▶ [To do]
[a] Print the part of the viewer comments on gutter work starting at "The sense of" and ending at "the best way.".
[b] Answer these questions from the viewer comments on gutter work:
(i) How many buckets of soil did one commenter put in front and on the side of the house?
(ii) Who is named as being told "whatever you think is best"?
(iii) What does the commenter from the UK say is used there?
[c] Can you pick up the viewer comments on gutter work after their last line and continue them?

▶ [Quoted passage]
____________

Watching these professionals is fascinating! Experts at what they do…efficient, accurate and dedicated.
Thank you! The gutter guys are awesome to watch.
@@GCFD and you and your team….love your content and solutions
I agree. Keep the water away from the house with a slope.. I will find out when it rains again. I put 6 buckets of soil in front and on the side of my house, and 7 / 80 pounds of concrete under my front steps.
I have watched your videos for a few years. Love the channel. I learned a lot from them.
Thanks
Aside from making happy customers, the thing I like best about your channel is the way you respond to your crew - always polite and considering their input. Better still when you tell Ronald "whatever you think is best". Great job!
The sense of happiness I got when this notified me it was posted.
Thank you! I'm waiting for rain footage for a bunch of videos and hoping to get them posted soon 👍
Another brilliant video.
Keeping water away from the foundation is the best way.
Thank you Jetpac! I agree. Keep the water away in the first place 👍
yes keeping water away from the foundation is the best way to prevent foundation issues.
If your not using a pump thats going to save you on electricity. Here in the UK though we have damp course proofing which is designed to stop all those kind of issues anything underground has water proofing in mind 👍🏽
Great job! It feels like the French drain guys wanted to do a cash grab. Making sure the water isn’t there in the first place is the only way to do this.

____________

▶ [Information provided]

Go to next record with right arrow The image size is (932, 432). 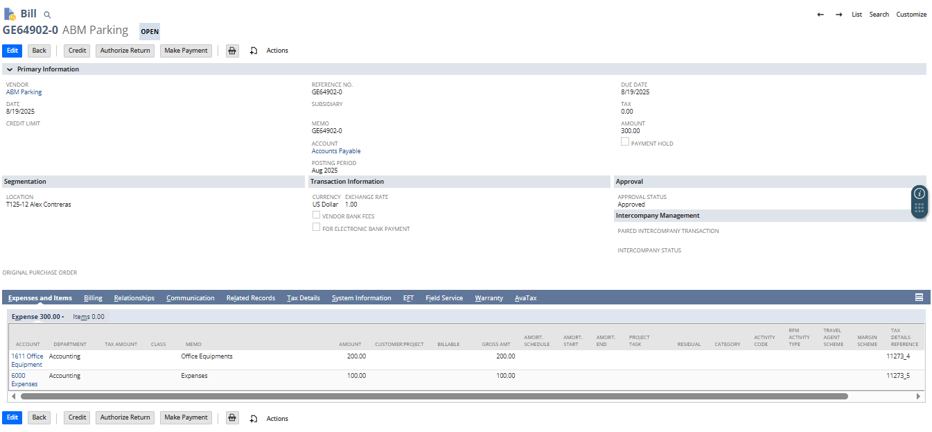[838, 15]
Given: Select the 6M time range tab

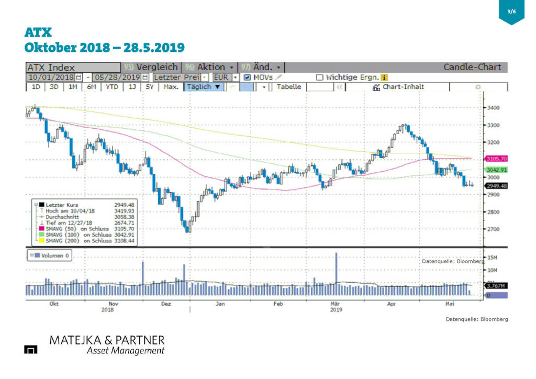Looking at the screenshot, I should (92, 87).
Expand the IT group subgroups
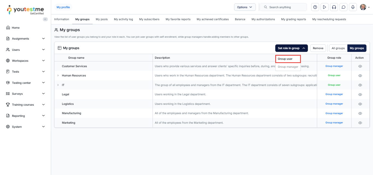Image resolution: width=373 pixels, height=175 pixels. click(58, 85)
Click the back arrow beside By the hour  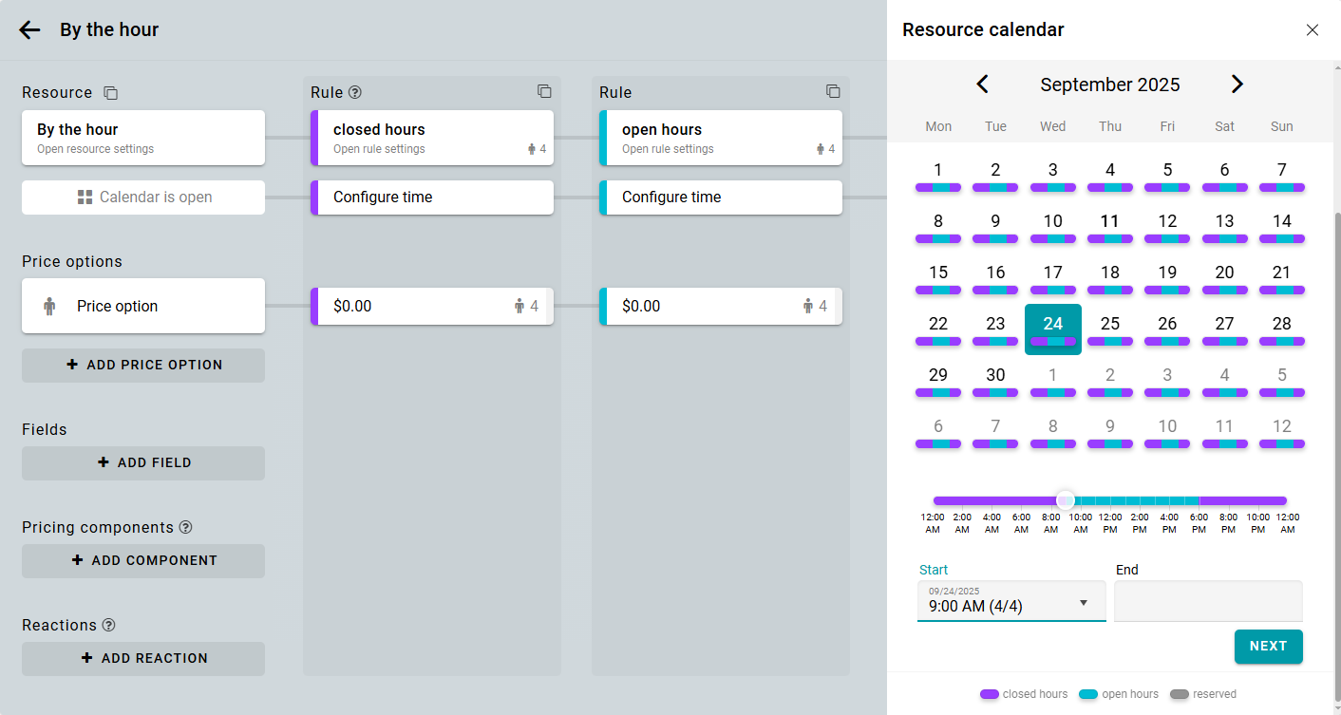29,30
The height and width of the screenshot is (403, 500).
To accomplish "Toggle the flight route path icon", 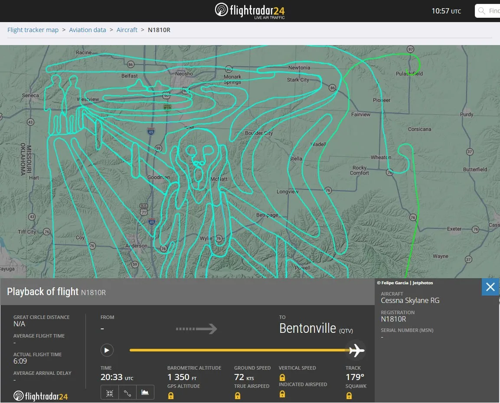I will tap(127, 393).
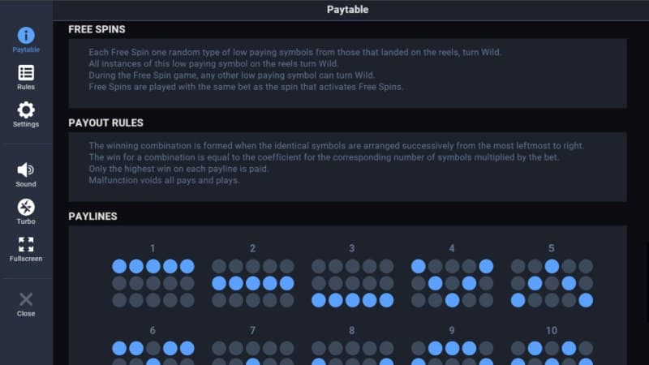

____________

▶ [Answers to the problems]
[a]
The sense of happiness I got when this notified me it was posted.
Thank you! I'm waiting for rain footage for a bunch of videos and hoping to get them posted soon 👍
Another brilliant video.
Keeping water away from the foundation is the best way.

[b]
(i) 6 buckets.
(ii) Ronald.
(iii) Damp course proofing.

[c]
Sean, have you ever just sat down and thought about the countless people that your videos have helped. And how much money you’ve likely saved them ?? I enjoy every video you put out, and gain a better understanding of how things work, just by the way you explain everything. Keep up the great work Sean. You truly are one of a kind.!! Jason from Menomonee Falls, Wisconsin..
Always better to keep the water away from the outside. Gravity is your friend...
Another great Job Shawn!
Absolutely keep water away from the foundation! Before I got smart and started watching your channel I had an old duplex in Baltimore with full basement that flooded frequently. I was sold an interior french drain (massive amount of work breaking the concrete and hauling it upstairs to the outside) and although it solved my problem, my neighbor on the other side of the duplex shared wall, had a major flood in their basement. Nightmare.
I'm glad you're benefiting from my content! Water flows downhill! haha
I just wanted to say thank you Shawn!! I’ve studied your videos for awhile now and just installed my own system. A big channel drain and a catch basin all into PVC sent to the end of the driveway. Just waiting on the concrete guys to finish up their part
Your solutions are always spot on!! I would not trust anyone else!!
Thank you for showing property topography at the beginning. I agree with keeping the flow of water away from the foundation.
👍👍
@ Matlock--- Showing the layout is (almost) everything (except for the final rain "proof" ) ....Not many do obviously and its tough to see the elevations from the camera.
@@Stratos53100 Completely right.
@@Matlockization Indeed. French drains are for groundwater. In such a hilly area, you won't have a high level of ground water, so there should be no reason to need one unless you somehow collect a serious amount of water on the uphill side - which is what happened and now no longer does.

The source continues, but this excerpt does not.